As you write out the lines from the one containing "Task: Select registration" through the last line of the records, keep them exact and leave out pictures.

- Records supplied
++++++++++
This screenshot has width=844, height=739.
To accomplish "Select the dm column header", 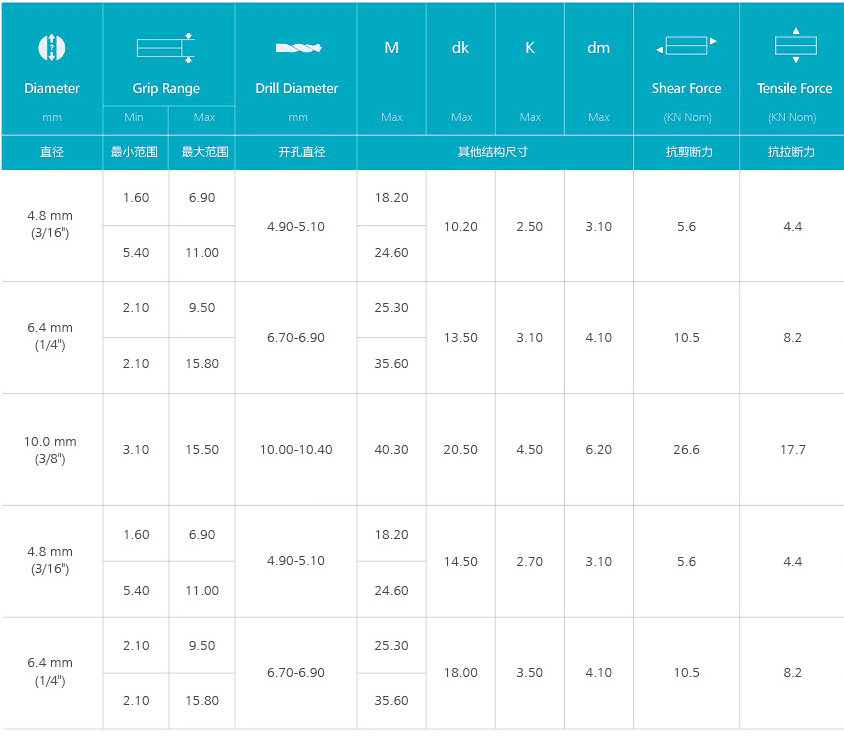I will 599,48.
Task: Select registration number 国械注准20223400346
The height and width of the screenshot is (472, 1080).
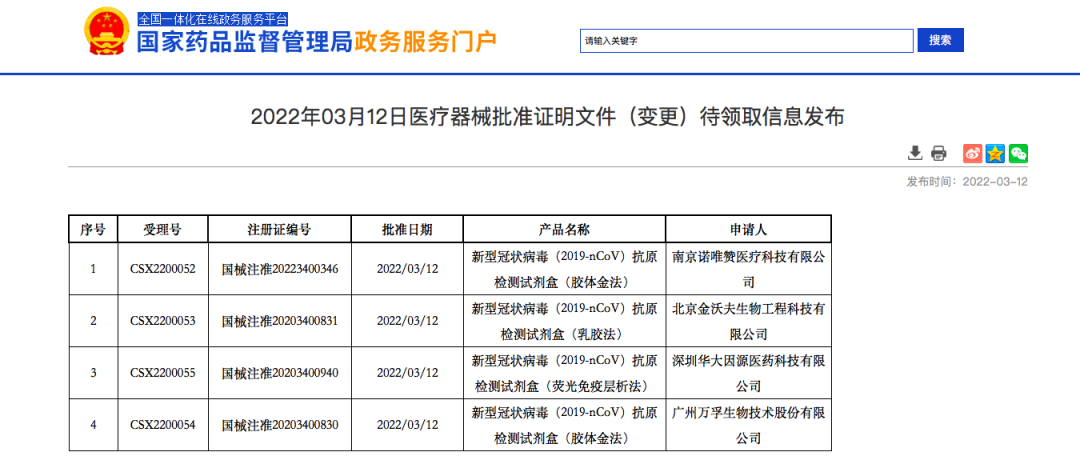Action: click(x=280, y=269)
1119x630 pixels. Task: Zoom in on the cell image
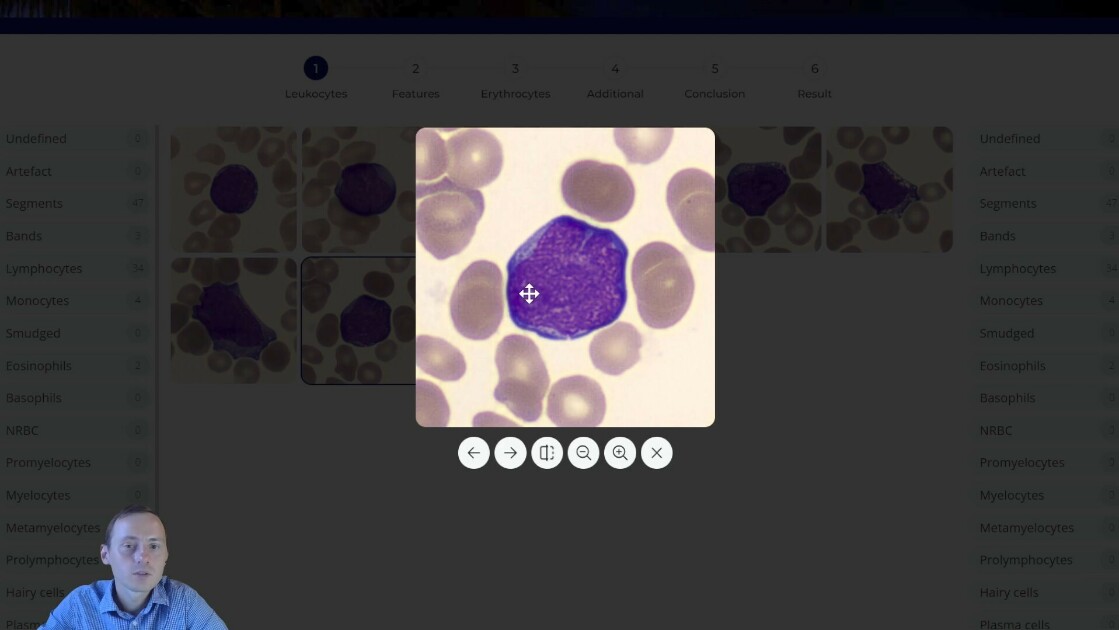click(620, 453)
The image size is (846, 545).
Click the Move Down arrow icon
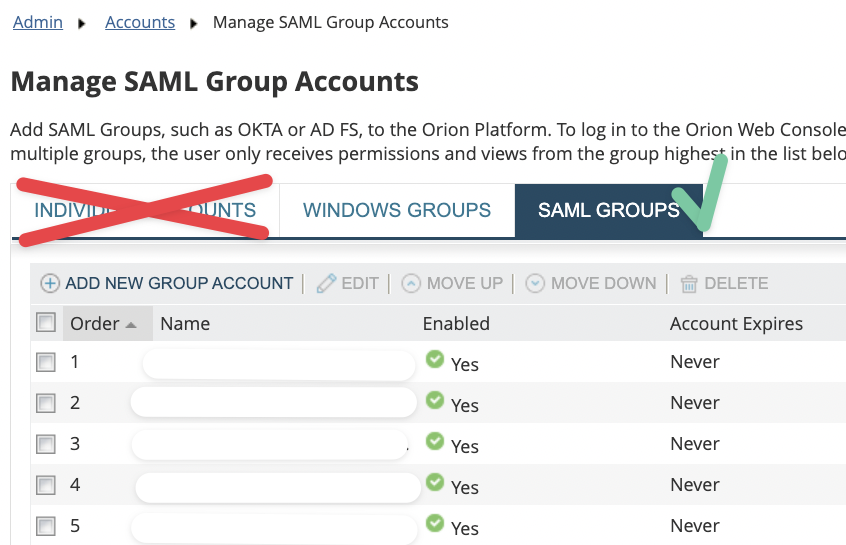click(535, 284)
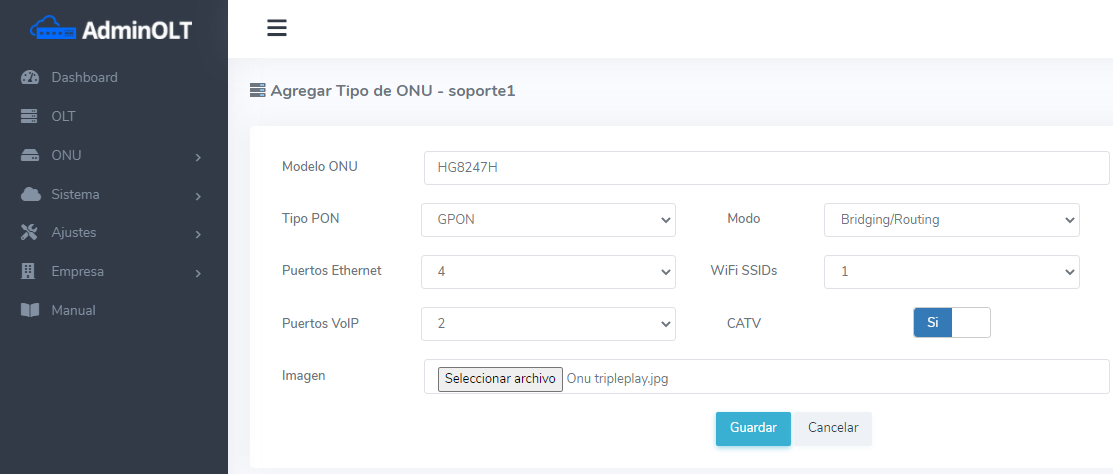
++++++++++
- Response area
Task: Select registration number 国械注准20223400346
The height and width of the screenshot is (472, 1080).
Action: click(x=280, y=269)
1119x630 pixels. Task: Zoom in on the cell image
click(620, 453)
The image size is (846, 545).
Click the Move Down arrow icon
click(535, 284)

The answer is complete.